● Text for analysis:
Saturday, April 17, 2010

More on Mini-Me

Alex wasn't a well baby.  Around 10 a.m. on the morning he was born, we asked the nurses to take him for a little while so I could sleep.  When I saw him again, he was on IV's, oxygen, blood and heart monitors.  The doctor had discovered a heart murmur and he had tachypnea.  He couldn't keep his oxygen levels up and in just a few hours he had turned orange as an oompa loompa.  Already they were talking about sending him to Alta Bates for more health care.  The decision was finally made the next day when he had gotten sicker, though they had managed to start weaning him off the oxygen.

An ambulance was sent to get him.  There were 2 nurses, 2 paramedics and a driver.  They transferred him to a big isolate and wheeled him over to the elevators.  Pat wheeled me along with him.  When the elevator doors shut, he said "Good bye Alex" and I broke into tears. 

Pat followed him over there that night, while I tried to get my milk flowing using a pump.  When he came back he told me Alex was in the level 3 nursery and was being taken care of.

(Collected data)
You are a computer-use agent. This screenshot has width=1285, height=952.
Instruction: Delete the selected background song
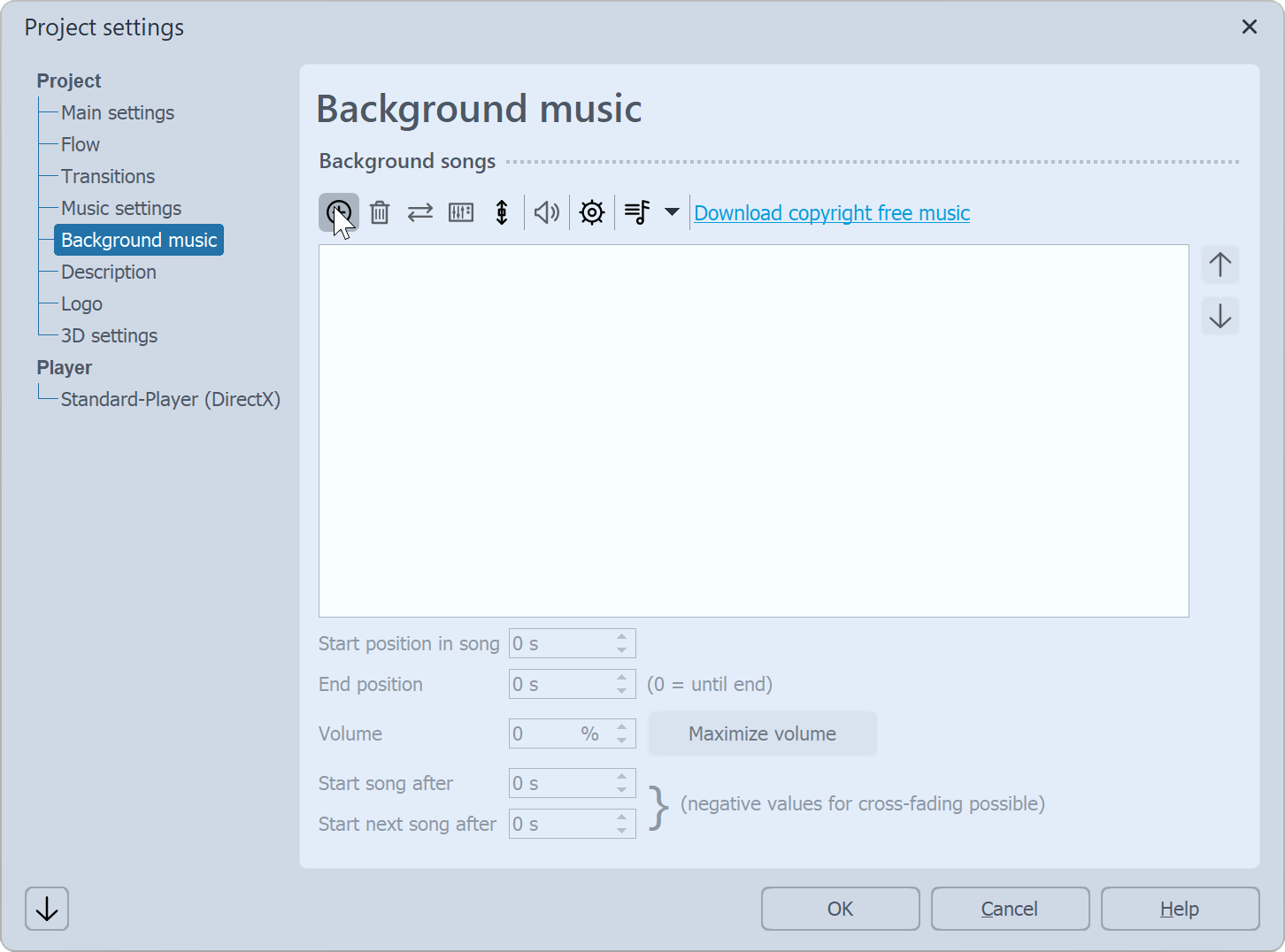[x=379, y=212]
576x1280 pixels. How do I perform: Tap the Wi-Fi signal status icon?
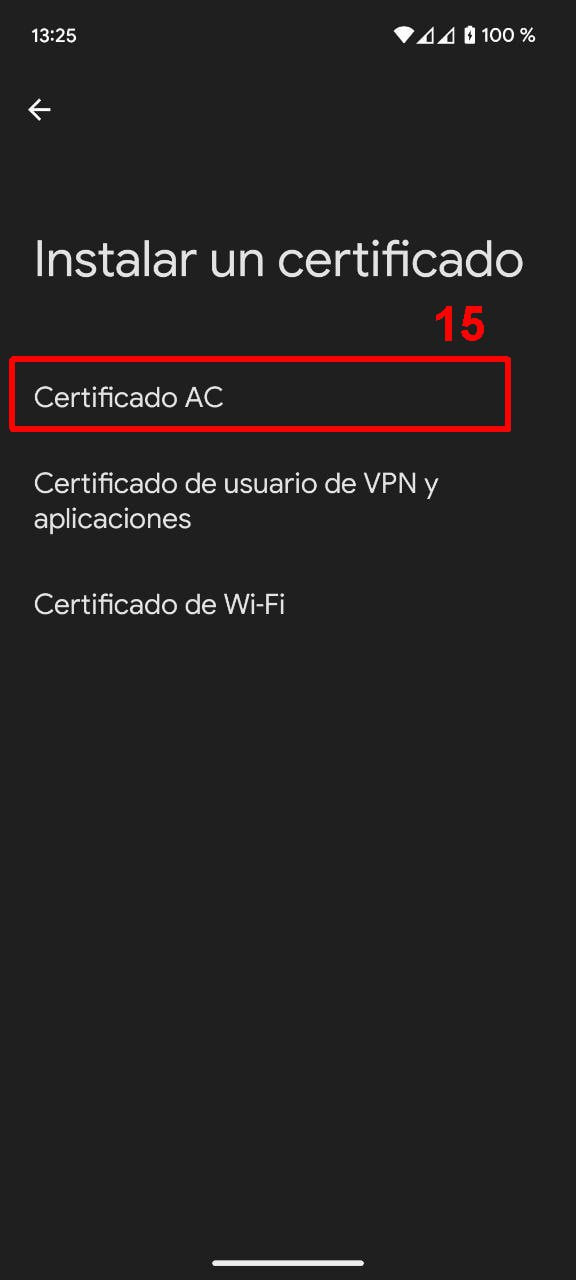(404, 35)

● Work request A: In the blog post about Alex's birth, what two conditions did the doctor discover in Alex?
● Work request B: Write the next part of the blog post about Alex's birth, starting after its final sentence.

● Exercise output A: A heart murmur and tachypnea.

● Exercise output B:
Once I was release, the next day, I was determined to go see him.  At the NICU ward, they has a magnet board with teddy bear magnets on it, each with the last name of the babies.  Alex had been moved to another ward.  He was on bilirubin lights and had a feeding tube placed.  I was so scared for him  He had lost so much weight, that he didn't even look like the baby I had delivered.

Alex had a long, expensive NICU stay.  Amongst other things, they kept drawing so much blood from him, that he nearly had to have blood transfusions. 

The day we brought him home we were required to spend the night before there.  They had a tiny little room that was even too hot for me to sleep in.  We found a fan and opened the windows, but the hospital was in downtown Berkeley and very noisy.  It turned out that, with the rush of getting him stabilized in the NICU, that the doctors had forgotten to do a hearing test which had to be rushed through on the way out of the door.